Al ver que retomaba su intento, la ayudé a desabrocharse la camisa mientras volvía a sus labios para seguir con lo que habíamos pausado, pero esta vez lo hice con más cuidado y reparando en sus reacciones. Ella ya no tenía tanta urgencia y se dejaba hacer. Algo que me hizo detenerla de nuevo.

— Marta, vamos a dejarlo.

— No, por favor, déjame intentarlo.

Ella se despojó de su camisa con prisa y también muy torpemente, la respiración agitada no cesaba y esta vez nada tenía que ver con la excitación. Estaba agobiada, pero le daba aún más miedo parar aquello y aquella imagen viendo como intentaba seguir con algo que le costaba un mundo me pareció desoladora.

La agarré de las manos y me miró algo asustada.

— Marta, para. No tienes que intentar nada.

— ¿Por qué? Te prometo que puedo, es que... – Volvió a apartar sus manos de las mías y las llevó al broche de su pantalón.

— Por dios, para. – Agarré su mentón para que me mirara. – No quieres hacer esto y yo tampoco.

— ¿Tú tampoco? – Me preguntó con la voz de una niña confusa y con los ojos brillantes y llenos de miedo.

— No, así no.

— Lo siento, de verdad, lo siento... es que...

— Es que nada, no tienes que darme ni media explicación. Simplemente no es esto lo que necesitas ahora mismo y ya está.

— Cierro los ojos y veo llamas tirando abajo las paredes del teatro, Fina. No estoy bien. – Se le rompió la voz y se sentó en la cama.

— Eh... – Intenté acariciar su espalda para calmarla. – Lo raro sería que estuvieras bien. Es horrible lo que ha pasado.

— Siento mucho haberte dejado así, no quería...

— Marta, ya está, eso es de lo último que te tienes que preocupar ahora mismo – Me detuve a observar su suspiro y vi como tragaba saliva mirando al suelo. - ¿De verdad te agobia tener que parar?

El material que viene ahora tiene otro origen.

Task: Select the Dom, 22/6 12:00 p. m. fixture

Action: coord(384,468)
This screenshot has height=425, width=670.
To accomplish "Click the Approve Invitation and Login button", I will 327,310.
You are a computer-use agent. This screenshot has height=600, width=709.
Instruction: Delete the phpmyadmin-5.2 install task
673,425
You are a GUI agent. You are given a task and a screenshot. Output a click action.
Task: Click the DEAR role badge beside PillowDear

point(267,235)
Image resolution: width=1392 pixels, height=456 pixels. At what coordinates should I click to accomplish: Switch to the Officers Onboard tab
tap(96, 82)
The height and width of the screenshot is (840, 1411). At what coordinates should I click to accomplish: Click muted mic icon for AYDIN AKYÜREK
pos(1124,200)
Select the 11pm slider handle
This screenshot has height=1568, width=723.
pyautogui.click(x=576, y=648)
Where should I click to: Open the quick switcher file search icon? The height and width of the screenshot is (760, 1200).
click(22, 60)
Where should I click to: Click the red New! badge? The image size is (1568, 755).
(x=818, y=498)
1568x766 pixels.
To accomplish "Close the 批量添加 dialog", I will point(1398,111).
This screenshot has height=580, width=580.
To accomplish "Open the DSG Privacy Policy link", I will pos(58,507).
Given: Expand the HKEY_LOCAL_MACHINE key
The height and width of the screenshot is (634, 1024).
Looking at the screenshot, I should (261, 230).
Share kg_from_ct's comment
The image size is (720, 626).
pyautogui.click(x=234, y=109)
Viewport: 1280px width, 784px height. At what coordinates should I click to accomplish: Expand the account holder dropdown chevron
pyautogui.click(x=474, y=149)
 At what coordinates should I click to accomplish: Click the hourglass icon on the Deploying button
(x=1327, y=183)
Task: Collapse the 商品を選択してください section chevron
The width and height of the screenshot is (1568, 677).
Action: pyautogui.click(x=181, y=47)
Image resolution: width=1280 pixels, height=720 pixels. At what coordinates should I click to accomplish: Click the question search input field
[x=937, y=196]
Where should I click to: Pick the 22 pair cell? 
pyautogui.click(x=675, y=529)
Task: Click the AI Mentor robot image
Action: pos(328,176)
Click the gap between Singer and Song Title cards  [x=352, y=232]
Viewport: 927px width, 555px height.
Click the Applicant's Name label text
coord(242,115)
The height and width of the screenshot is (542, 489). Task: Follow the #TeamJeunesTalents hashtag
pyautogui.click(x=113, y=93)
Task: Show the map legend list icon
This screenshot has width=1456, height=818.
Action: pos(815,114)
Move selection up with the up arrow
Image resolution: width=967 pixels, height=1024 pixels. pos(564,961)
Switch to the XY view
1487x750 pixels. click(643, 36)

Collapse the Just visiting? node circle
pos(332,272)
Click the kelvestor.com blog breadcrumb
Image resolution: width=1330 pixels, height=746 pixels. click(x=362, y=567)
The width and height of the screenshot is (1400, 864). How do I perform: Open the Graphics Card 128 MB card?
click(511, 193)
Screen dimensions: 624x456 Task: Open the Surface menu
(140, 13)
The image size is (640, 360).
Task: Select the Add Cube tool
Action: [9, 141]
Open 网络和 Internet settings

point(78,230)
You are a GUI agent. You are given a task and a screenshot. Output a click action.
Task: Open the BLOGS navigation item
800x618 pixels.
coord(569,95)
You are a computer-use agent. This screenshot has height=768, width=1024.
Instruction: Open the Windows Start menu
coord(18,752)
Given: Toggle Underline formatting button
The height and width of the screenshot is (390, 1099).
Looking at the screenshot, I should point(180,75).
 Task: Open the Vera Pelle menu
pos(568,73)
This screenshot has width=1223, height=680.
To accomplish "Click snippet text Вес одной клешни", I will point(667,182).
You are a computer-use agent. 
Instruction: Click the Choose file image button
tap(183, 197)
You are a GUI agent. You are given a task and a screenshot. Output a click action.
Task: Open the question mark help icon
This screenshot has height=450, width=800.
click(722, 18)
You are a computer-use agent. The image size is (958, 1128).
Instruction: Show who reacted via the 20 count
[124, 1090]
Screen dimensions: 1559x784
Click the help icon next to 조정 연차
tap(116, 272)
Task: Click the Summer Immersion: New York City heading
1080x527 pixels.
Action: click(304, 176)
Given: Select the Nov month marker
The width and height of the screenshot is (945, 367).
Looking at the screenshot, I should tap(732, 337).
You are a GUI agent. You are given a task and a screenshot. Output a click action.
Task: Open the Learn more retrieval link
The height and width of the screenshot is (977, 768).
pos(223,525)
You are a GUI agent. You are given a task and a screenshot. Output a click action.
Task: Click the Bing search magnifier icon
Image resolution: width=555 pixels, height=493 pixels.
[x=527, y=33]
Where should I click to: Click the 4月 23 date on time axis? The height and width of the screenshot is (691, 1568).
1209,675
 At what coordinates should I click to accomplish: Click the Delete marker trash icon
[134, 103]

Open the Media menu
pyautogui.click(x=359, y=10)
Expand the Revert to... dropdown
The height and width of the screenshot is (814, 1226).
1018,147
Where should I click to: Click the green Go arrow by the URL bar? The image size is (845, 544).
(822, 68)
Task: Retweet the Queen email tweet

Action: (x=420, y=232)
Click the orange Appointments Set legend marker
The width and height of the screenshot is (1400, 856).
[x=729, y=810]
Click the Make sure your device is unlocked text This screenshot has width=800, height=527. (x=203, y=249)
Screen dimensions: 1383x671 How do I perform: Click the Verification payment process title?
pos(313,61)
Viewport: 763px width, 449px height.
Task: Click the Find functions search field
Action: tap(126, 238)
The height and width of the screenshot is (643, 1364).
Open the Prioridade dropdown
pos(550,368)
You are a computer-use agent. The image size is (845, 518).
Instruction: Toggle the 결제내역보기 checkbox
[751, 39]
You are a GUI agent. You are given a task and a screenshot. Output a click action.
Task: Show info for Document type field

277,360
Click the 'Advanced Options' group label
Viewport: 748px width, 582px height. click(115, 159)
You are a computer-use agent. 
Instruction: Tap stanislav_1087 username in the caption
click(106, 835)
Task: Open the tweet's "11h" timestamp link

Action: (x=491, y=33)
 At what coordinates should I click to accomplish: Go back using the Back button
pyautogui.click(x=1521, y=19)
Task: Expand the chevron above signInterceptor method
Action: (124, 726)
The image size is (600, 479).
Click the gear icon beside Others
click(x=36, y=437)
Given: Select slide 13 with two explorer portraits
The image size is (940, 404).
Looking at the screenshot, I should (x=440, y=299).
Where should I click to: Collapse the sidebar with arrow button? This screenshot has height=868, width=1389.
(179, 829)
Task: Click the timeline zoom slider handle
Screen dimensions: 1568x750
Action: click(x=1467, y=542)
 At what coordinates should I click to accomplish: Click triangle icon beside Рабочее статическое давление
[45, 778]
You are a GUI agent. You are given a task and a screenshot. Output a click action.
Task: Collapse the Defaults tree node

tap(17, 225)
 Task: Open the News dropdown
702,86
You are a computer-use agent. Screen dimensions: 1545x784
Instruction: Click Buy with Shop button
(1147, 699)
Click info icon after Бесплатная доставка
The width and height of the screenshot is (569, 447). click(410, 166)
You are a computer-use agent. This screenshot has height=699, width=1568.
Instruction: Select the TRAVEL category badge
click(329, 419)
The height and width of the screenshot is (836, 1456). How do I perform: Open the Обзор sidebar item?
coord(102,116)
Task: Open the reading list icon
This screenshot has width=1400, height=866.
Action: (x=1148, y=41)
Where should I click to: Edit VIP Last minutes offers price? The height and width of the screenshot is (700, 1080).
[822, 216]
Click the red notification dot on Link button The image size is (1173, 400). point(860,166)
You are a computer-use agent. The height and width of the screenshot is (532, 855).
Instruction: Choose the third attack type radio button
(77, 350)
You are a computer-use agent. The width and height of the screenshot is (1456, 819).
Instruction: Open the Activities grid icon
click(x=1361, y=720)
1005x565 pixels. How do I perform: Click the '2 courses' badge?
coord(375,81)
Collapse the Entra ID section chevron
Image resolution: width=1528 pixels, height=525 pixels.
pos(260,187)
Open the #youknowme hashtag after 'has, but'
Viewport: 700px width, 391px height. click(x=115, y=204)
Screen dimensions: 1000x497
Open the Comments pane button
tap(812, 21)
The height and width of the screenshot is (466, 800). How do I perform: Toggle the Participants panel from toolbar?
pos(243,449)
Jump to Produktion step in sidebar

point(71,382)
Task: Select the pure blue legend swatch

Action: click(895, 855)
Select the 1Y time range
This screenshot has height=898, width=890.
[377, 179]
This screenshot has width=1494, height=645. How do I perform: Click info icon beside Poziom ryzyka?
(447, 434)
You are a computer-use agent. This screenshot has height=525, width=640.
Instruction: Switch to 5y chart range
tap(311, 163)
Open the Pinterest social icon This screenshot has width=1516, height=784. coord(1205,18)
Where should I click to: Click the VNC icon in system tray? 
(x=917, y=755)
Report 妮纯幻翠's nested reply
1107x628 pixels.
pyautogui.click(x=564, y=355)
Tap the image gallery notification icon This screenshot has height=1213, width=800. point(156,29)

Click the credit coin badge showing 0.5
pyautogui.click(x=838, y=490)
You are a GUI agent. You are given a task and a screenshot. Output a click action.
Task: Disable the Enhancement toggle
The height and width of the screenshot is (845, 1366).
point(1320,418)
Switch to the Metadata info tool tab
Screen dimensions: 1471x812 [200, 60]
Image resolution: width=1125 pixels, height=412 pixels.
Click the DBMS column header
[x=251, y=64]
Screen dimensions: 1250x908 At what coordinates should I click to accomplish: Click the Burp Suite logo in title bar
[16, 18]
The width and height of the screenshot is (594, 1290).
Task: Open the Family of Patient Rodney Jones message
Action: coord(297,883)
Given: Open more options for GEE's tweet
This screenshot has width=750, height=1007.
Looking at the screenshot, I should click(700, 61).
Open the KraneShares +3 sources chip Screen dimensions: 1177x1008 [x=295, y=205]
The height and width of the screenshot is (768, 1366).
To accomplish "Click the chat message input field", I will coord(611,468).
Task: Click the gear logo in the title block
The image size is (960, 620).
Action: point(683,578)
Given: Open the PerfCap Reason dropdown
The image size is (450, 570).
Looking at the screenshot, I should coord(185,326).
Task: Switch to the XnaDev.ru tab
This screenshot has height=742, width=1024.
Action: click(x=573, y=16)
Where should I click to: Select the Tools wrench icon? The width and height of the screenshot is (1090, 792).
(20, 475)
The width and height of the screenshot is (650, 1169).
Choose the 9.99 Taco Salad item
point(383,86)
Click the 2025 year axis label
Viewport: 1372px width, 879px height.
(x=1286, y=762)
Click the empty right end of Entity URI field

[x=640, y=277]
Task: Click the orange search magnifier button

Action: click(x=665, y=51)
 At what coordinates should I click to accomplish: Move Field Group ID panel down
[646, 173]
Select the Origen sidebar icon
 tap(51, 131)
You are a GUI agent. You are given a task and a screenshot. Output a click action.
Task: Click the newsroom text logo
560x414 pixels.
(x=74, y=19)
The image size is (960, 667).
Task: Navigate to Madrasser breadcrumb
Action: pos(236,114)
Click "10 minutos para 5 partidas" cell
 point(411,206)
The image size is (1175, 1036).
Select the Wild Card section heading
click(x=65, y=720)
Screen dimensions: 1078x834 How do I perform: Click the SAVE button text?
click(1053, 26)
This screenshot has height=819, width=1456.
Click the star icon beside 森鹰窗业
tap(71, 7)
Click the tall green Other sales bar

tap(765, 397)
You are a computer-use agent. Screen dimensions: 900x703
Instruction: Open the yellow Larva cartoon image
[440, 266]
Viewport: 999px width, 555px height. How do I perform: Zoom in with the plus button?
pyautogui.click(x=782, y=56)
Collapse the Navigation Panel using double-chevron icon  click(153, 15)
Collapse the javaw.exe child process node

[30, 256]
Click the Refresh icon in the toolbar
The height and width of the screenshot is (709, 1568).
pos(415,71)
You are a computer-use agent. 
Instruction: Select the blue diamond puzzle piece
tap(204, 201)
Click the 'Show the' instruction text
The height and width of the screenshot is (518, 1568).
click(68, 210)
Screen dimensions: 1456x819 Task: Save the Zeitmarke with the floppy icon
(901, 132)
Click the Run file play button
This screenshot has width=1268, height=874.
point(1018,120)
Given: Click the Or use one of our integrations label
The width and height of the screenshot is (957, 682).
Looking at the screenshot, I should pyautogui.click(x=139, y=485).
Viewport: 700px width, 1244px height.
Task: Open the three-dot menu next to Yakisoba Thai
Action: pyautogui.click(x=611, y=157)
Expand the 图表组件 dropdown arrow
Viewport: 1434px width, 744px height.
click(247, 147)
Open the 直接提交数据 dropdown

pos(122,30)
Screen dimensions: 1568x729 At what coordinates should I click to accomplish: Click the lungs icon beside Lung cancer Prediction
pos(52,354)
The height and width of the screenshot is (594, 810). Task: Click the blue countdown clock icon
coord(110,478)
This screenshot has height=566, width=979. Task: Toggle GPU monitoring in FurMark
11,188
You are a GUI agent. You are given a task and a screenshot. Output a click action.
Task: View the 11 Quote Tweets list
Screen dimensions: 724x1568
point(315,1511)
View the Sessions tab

— Un poco. – Me miró a los ojos con terror. – Si te pierdo ahora por esto... yo...

— ¿Cómo me vas a perder? Esto lo hemos empezado las dos y lo hemos parado las dos. No hay nada extraño, ha sido un momento de debilidad del que ya hablaremos más adelante. Ahora tienes que intentar estar bien ¿me oyes?